But I haven’t yet fully explained its power to accelerate your journey to financial freedom.

Paying yourself first is what it says on the tin. You pay yourself before you pay the supermarket, the bank, the utility companies, the breweries, cigarette companies, gift shops, Premier League Football Clubs, betting shops, tattoo parlours, strip clubs and the tanning salon [delete as applicable].

If your salary hits your account at the end of the month…then, the next day, you sweep a chunk of it from your current (spending) account to your savings (freedom) account or online stockbroker. Ideally this should all happen on autopilot so you can “set it and forget it”.

If you are young / broke / at the start of the journey, the money that you pay yourself first goes as follows:

  1. repaying loan sharks (e.g. Frankie the Fist)
  2. clearing other expensive debt (e.g. credit cards); then
  3. building a cash emergency fund (e.g. 6m spending); then
  4. into wealth generating assets (eg Vanguard funds).

How much of your income should you be paying yourself first? As much as possible! At a 50% (after-tax) savings rate it takes 18 or 19 years until you have enough not to have to work again. Your percentage savings rate is far more important than the rate you get on your investments in terms of the time to get to financial independence.

How much is enough?  Well, just as a simple example, the Vanguard All World High Dividend Yield ETF (VHYL) currently pays cash dividends of 4% a year.  So a £500,000 pot pays you ~£20,000 a year, a million pound pot pays you ~£40,000 a year and so on.

What if you can’t yet afford to save 50% of your net income?
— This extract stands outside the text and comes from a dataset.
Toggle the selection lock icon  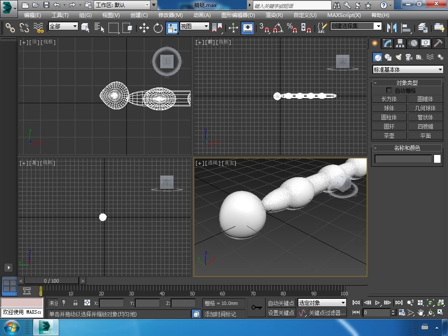point(75,303)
No problem. When you’re just getting started, the amounts don’t matter.

What matters is that you are getting into this habit. Habits are incredibly powerful things. Let’s be honest, most of the time we are on autopilot.  So if you have your autopilot set to “saving”, you will get rich(er)…its inevitable.

We all start with nothing. If you are broke you can start by paying yourself first…even if its only £1 a month. Then increase the amount as you get your income up and your spending down. If you can keep doubling the amount saved each month, after 12 months you will be saving £2,048 per month.

Again, if you’re young / broke / at the start of the journey and that point seems a long way off, you need to know that you’re capable of much more than you can currently imagine. When I started out on £12,500 a year, saving £2,048 a month would have seemed impossible to me as well. But it happened.

No one taught us properly about money. So there’s this idea out there that you should save whatever is left at the end of the month. Can you see the problem here?  Most people don’t have anything left at the end of the month.

That’s partly because we’ve all been brainwashed into believing that spending = happiness and therefore if we’ve left any money unspent then we’re leaving happiness on the table. As I may have mentioned before, that’s horseshit.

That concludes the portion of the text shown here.